Agreeing in principle to a particular type of relationship will still leave much to be settled afterwards. Negotiations will be sequenced, not parallel, as some in Britain seem to think. The article 50 “divorce” could set target dates for the necessary agreements, and specify that, until then, the status quo applies. But this itself raises questions about that status quo, including what happens to budgetary contributions, voting rights, and court jurisdiction over disputes during the interim period. There will be considerable uncertainty for years to come until the details of the final arrangements are thrashed out. There will in all likelihood be a need for several different agreements, as different fields require different legal bases under the EU treaties. Some of those legal bases require unanimous approval of any agreement by all the EU member states, meaning that Britain’s preferences can be blocked by a single country.

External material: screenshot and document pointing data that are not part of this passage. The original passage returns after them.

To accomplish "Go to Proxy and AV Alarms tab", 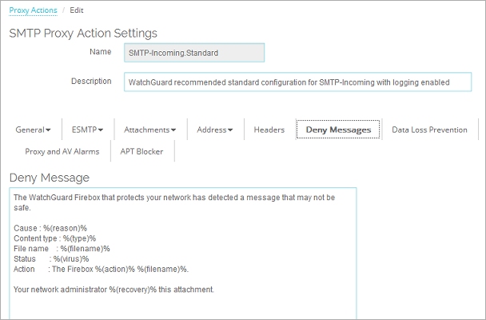I will [x=62, y=150].
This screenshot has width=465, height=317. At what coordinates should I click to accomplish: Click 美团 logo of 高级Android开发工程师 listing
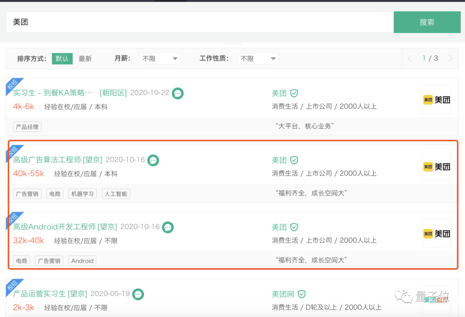437,234
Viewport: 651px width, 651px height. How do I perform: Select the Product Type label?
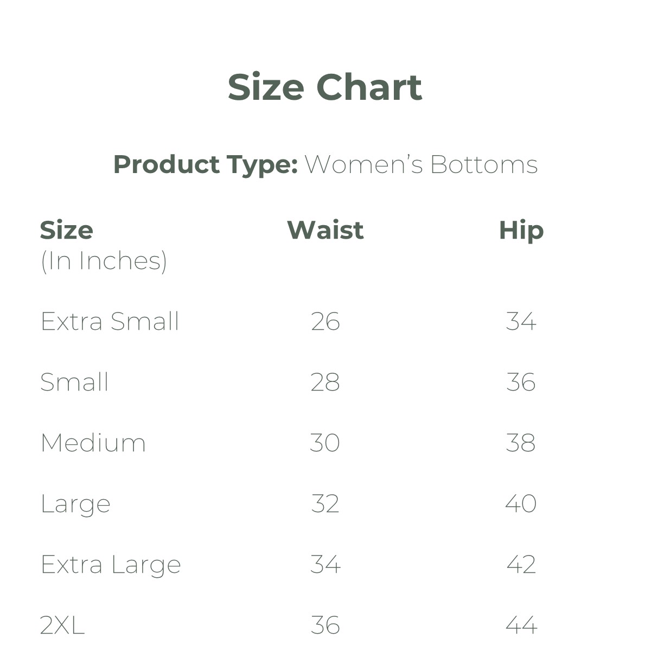point(205,164)
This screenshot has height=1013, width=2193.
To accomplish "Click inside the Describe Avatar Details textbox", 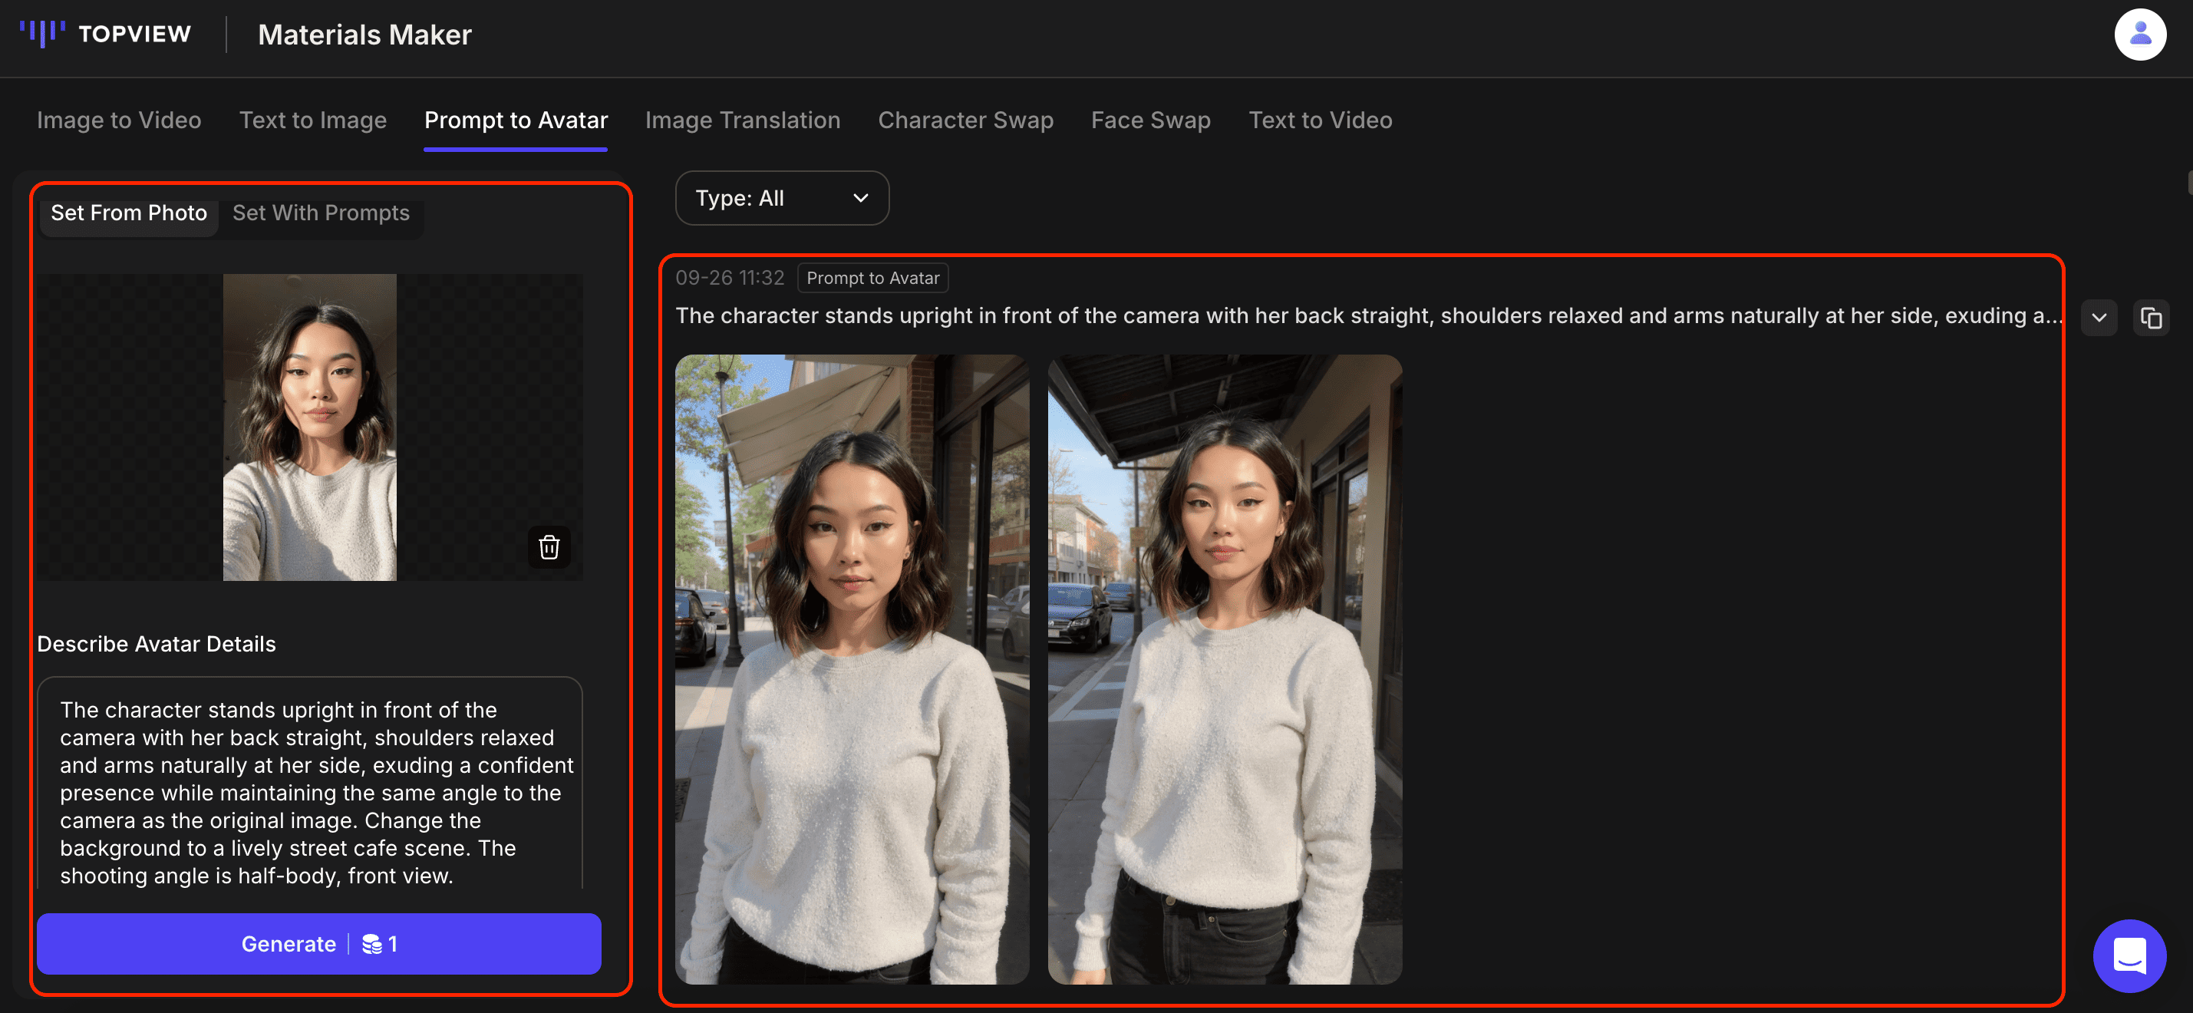I will [310, 792].
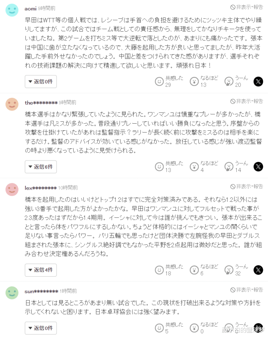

The article 50 agreement should also settle the date of departure. A few, on both sides of the debate, want it as soon as possible. Others, in the interests of the departure being reasonably smooth, argue for as late as 2025. An intermediate possibility is 2020, which is the end of the current multiannual budget of the EU. Any date after June 2019 implies Britain will have to elect new MEPs that year, possibly just for a few months or a couple of years.
It is unclear whether the article 50 process can be revoked once it is triggered. The treaty is silent on the question. But the balance of legal opinion is that it can be, provided it is before the two-year deadline. It must also be a genuine request, and not a device to re-set the two-year countdown.
Similarly, if an article 50 agreement reached in 2019 sets a date of, say, 2022, for departure, can the UK change its mind between those two dates? There is greater legal uncertainty here, but politically it is likely that a change of mind about leaving would be accepted, whereas change of mind simply on the terms or timetable would not.
This is important in the event of a rethink by the UK. Any referendum on the outcome of the Brexit deal, and any decision to remain, should take place before the date of Britain formally leaving the EU. Afterwards, any desire to remain in the EU would have to be pursued through an application to join afresh, under entirely different procedures and facing the standard expectations of any new member state, including, in principle, acceptance of the euro. Any accession treaty, of course, requires the unanimous consent of every member state.